As soon as I got my hands on Tribute Games’ Flinthook I was instantly transfixed into the obsessive stupor that games such as Rogue Legacy and The Binding of Isaac had me in. Falling back down the rabbit hole of ‘just one more game’ even though that more often than not I would come up empty handed in my endeavors and yet despite all of that, still satisfied with how I spent my time. Flinthook is an addictive action platformer roguelike that cements itself as one of the best roguelikes in recent times.

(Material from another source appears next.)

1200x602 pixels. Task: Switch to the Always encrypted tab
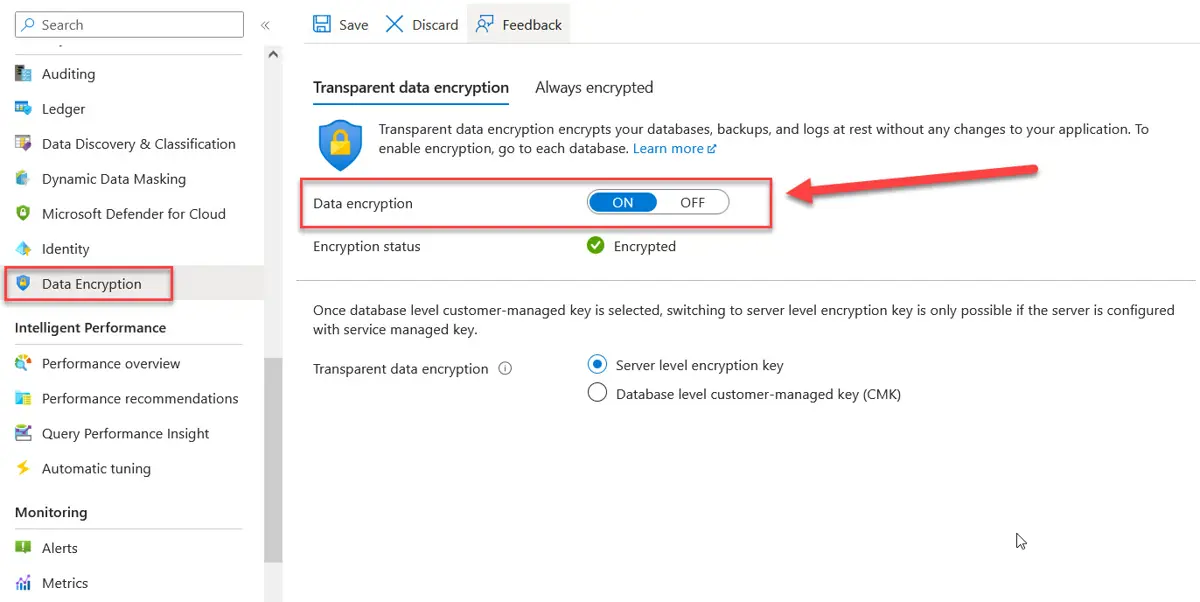click(594, 87)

The premise of Flinthook is quite a simple one. As Flinthook, one of the smallest but toughest pirates around, you will be taking on the toughest pirates the galaxy has to offer. There are a number of bounties to claim across the galaxy and you will need to battle your way through a number of pirate ships to get to them. These ships act as smaller bite size missions, similar to each of the levels in the Binding of Isaac, which are made up of multiple procedurally generated rooms. Before battling it out with each of the pirate bosses you will have to complete a certain number of these pirate ships in order to gain access, although what is different about Flinthook is that you will have a choice between 3 different ships to tackle, with only the basis of what the difficulty is and what are the major aspects of the ship, everything from large platoons on board to dangerous and labyrinthine branching paths to bazaars This is a great way to give you a bit of a say in what you are going to come up against. Despite the levels being procedurally generated they all usually house, a couple of secrets, a shop to purchase health and upgrades, some obstacle rooms to tackle and some enemies to defeat.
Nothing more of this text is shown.